Oil and charcoal on canvas, 60 x 50 (152·5 x 127).
Purchased from the artist through the Waddington Galleries (Grant-in-Aid) 1974.
Exh: Venice Biennale, 1964 (British Pavilion, unnumbered, repr.) and European tour; Serpentine Gallery, March 1974 (76, repr. in colour and on the cover).
Repr: Robertson, Russell, Snowdon, Private View, 1965, p.110.
The artist made another version of this painting in December 1963. Entitled ‘Dancing Woman’ it was also exhibited in Hilton’s retrospective exhibition at the Serpentine Gallery in March 1974 (77).
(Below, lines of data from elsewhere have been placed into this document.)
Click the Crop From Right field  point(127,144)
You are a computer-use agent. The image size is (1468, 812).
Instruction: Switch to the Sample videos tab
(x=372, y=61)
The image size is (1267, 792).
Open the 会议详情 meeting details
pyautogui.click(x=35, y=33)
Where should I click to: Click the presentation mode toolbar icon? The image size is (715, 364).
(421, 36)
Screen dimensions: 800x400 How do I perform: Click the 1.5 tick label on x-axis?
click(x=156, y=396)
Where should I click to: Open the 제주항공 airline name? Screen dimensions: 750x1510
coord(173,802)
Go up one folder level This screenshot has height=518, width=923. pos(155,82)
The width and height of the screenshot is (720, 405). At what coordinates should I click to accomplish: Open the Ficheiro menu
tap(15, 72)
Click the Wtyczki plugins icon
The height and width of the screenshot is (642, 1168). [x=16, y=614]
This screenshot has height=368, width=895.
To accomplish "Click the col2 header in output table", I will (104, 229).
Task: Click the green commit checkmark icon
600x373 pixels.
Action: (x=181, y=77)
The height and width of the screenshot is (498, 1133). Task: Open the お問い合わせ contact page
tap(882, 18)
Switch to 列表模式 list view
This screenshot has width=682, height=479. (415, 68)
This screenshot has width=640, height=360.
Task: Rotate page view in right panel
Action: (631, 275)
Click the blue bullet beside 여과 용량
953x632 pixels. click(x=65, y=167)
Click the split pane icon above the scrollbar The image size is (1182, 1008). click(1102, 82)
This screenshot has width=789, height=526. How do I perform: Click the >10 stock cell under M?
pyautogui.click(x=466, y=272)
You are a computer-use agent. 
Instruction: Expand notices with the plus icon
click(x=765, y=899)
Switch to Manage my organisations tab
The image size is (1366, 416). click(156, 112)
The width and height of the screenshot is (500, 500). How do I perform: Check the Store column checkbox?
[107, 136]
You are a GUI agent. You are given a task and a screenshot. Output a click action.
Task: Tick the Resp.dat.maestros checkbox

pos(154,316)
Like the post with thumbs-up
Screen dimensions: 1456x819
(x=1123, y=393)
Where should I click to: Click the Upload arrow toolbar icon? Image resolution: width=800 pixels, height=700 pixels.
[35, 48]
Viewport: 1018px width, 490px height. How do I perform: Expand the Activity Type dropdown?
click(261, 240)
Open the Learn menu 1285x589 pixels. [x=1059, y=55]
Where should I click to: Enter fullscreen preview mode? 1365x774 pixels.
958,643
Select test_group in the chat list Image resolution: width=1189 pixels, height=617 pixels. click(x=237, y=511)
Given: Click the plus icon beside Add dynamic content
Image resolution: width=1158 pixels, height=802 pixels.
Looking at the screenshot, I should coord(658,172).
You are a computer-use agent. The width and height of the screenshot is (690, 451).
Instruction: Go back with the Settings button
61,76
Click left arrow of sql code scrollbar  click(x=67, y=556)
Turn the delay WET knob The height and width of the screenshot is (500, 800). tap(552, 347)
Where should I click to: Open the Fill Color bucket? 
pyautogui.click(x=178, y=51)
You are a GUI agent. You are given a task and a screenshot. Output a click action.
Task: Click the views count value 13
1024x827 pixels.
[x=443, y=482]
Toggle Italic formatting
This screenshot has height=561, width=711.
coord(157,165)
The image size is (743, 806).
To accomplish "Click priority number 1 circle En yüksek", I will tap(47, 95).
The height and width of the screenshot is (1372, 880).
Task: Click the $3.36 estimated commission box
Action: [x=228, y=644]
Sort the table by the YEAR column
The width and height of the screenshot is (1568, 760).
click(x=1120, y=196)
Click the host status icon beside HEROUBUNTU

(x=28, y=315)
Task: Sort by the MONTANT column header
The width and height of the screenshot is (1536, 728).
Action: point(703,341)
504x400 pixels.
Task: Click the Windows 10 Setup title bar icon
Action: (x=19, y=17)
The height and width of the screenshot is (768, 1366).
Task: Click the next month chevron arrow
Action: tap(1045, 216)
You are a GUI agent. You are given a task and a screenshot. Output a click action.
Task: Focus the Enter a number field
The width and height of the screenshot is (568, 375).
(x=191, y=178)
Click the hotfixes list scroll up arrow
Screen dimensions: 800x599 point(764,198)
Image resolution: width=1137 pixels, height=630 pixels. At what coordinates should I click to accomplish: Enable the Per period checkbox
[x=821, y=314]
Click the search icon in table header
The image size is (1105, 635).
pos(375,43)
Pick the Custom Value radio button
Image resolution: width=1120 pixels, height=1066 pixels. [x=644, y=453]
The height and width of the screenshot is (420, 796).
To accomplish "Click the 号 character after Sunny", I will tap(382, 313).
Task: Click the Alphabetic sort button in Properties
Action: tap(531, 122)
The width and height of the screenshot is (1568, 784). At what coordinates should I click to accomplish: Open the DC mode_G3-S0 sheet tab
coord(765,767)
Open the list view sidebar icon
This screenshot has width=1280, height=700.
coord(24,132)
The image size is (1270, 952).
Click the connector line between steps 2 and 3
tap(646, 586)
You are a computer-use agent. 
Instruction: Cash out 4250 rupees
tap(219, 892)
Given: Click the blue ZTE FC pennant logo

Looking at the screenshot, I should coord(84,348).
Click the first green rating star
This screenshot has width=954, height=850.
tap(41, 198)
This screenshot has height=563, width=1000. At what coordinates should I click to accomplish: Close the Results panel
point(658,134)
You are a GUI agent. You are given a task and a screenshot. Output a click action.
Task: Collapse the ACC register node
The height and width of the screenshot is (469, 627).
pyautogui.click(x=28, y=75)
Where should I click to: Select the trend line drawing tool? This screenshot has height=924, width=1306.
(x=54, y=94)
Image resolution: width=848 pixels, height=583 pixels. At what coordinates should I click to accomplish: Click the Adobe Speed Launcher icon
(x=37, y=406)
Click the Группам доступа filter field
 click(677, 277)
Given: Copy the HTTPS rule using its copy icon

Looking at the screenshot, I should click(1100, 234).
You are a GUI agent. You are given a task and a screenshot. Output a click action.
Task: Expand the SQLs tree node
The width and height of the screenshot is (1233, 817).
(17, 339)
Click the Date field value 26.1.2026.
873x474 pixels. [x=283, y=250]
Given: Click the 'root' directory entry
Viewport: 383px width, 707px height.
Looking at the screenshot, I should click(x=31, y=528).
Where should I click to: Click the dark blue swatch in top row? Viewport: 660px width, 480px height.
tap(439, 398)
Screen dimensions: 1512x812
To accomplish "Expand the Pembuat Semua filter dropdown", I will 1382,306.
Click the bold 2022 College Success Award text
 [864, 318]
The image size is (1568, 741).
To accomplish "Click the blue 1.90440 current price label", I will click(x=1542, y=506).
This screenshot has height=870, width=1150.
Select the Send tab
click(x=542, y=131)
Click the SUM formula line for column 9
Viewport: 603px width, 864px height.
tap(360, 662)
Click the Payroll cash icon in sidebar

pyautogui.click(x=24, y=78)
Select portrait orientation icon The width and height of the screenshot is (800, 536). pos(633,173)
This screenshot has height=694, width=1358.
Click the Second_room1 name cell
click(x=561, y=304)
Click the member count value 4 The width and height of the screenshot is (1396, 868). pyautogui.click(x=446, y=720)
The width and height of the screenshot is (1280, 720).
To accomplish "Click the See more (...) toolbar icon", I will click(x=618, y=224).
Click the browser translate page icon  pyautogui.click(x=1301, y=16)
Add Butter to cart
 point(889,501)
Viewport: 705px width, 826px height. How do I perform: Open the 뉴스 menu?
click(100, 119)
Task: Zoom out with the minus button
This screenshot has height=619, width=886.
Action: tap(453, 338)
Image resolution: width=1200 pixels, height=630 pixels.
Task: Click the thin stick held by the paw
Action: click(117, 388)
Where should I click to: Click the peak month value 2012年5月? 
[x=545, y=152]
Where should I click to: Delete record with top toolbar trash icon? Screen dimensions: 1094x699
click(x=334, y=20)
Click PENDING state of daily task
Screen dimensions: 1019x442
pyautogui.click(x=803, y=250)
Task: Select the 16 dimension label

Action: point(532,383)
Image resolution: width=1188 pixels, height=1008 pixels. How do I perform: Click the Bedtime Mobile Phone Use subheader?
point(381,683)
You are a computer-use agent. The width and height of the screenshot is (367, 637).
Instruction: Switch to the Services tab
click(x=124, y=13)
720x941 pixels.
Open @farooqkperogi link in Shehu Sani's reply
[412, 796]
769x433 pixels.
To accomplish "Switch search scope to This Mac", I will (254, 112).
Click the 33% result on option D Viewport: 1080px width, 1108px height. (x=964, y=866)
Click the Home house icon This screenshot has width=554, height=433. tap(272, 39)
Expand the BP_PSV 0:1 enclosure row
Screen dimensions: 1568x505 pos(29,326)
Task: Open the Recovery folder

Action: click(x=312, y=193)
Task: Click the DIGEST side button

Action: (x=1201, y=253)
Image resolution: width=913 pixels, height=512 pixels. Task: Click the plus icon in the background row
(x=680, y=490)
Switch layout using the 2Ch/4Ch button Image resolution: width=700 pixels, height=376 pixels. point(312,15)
In a dictated answer (10 May 1974) to a questionnaire from the compiler Hilton stated that ‘Oi Yoi Yoi’ was painted first and that this was the only instance in his career of his repeating a work. He added ‘I did this because I thought it was a good picture and because I wanted to use different colours.’
When asked about the subject of the painting Hilton replied ‘It was my wife dancing on a verandah, we were having a quarrel. She was nude and angry at the time and she was dancing up and down shouting “oi yoi yoi”.’ Rose Hilton added the further information, in conversation with David Brown (10 May 1974), that the incident which inspired the painting took place before she married Roger Hilton. It happened when they were on holiday together in the country in France during the summer of 1962.
To the question did Hilton see the painting as having any wider relevance to the time it was painted he answered ‘I don’t make social comments, my work is always based on something personal.’ Asked whether he was conscious of working within a great tradition of figure painting—especially dancers and bathers—and whether Cézanne and Matisse were important in this respect, Hilton replied ‘No! not conscious’, but added: ‘probably subconsciously’.
To a query as to whether he was conscious of the new sense of freedom some artists seemed to feel at this time with regard to the relative claims of figurative and abstract art, Hilton replied ‘I had resolved the problem and it didn’t exist for me by the sixties. I made the most extreme abstract exhibition in London in 1954. In ‘56 I had another show at Gimpel Fils, where I was already veering towards figuration trying [ ? illegible] to avoid the all-pervading influence of Picasso.’
Published in The Tate Gallery Report 1972–1974, London 1975.